Thirdly, the policy stream is where alternative responses to agenda problems are generated and narrowed. Based on his research, Kingdon argues that the policy stream is dominated by hidden participants such as analysts and lobbyists, who specialize in particular areas and issues.
This is a key point for our discussion of political change and campaign politics: presidents – and presidential candidates – have relatively little importance from a creative perspective in this area of public policy.
Kingdon writes: “The generation of policy alternatives is best seen as a selection process, analogous to biological natural selection.” He compares policy development with the kind of “primeval soup” of organic chemicals that preceded the appearance of life on earth: many ideas float around, bump into one another, and form new combinations and recombinations.
In short, the origins of policy “seem a bit obscure, hard to predict, understand and structure.”
However, selection – namely the policy options that emerge from the soup is not that mysterious. Specifically, selection criteria for accepting or discarding options include: technical feasibility, alignment with community values, and the anticipation of “future constraints” including budget realities, politicians’ receptivity, and acceptability to special interests and the general public.

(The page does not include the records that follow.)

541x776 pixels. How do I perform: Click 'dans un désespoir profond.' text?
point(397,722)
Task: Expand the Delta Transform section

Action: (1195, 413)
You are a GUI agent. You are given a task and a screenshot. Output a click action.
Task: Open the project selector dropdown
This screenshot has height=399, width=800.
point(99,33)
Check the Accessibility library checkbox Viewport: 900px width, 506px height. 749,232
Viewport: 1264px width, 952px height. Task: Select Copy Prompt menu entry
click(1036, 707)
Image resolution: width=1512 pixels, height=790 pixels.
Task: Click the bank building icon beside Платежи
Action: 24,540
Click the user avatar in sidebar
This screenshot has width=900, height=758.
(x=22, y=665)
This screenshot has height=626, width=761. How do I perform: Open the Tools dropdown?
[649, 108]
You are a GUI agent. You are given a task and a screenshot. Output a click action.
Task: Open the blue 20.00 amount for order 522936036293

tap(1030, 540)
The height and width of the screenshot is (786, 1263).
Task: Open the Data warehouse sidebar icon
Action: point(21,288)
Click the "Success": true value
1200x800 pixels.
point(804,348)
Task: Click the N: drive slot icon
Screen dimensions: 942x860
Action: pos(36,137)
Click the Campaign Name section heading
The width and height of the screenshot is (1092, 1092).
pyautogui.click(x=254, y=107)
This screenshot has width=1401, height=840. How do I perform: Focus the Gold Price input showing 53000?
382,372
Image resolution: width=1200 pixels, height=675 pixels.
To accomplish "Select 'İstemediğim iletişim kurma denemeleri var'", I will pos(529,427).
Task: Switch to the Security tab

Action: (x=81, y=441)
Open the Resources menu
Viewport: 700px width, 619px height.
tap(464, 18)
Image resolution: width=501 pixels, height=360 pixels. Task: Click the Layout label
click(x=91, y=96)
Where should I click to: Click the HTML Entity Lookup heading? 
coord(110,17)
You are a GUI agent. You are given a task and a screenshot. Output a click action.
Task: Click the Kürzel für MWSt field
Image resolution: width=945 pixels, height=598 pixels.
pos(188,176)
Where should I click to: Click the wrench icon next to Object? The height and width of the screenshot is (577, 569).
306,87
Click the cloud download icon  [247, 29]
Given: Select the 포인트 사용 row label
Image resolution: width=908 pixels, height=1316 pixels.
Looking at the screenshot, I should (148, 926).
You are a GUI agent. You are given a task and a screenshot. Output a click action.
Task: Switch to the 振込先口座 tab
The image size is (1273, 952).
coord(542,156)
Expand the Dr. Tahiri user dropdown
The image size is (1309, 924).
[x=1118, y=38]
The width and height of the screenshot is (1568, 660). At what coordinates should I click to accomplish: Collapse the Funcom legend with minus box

Thus, proposals are evaluated in terms of political support and opposition, as well as logical criteria. In addition, proposals typically take a while to “cook”: Kingdon suggests that “recombination (the coupling of already familiar elements) is more important than mutation (the appearance of wholly new forms). Thus entrepreneurs, who broker people and ideas, are more important than inventors. A long softening-up process is critical to policy change.”
Finally, Kingdon points out the different process dynamics dominate these three streams. Specifically, when participants recognize problems or settle on certain policy alternatives, they do so primarily on the basis of persuasion: “they marshal indicators and argue that certain conditions ought to be defined as problems, or they argue that their proposals meet such tests as technical feasibility or value acceptability.” In contrast, in the political stream, “participants build consensus by bargaining – trading provisions for support adding elected officials to collations by giving them concessions that they demand, or compromising from ideal positions that will gain wider acceptance.”
To review what Kingdon has explained so far about political change:
* Presidents -and candidates- are but two types of actor in very crowded political environments
* These actors can exert significant influence, but primarily in setting problem agendas
* Developing solutions to problems and gaining acceptance for them is a lengthy, hard process
* Presidents are not likely to be key players here, much less expediters.
* The political stream is largely independent of agenda setting and solution development
Our next (and final!!) installment on this topic will add one final element of complexity to the mix, namely how the problem definition, solution development, and political streams interact with one another. I believe that this is Kingdon’s most important contribution to the theory of public policy. To give you a preview – as a reward for your patience – what dynamics adds to the complexities already raised is the brute fact that timing is everything.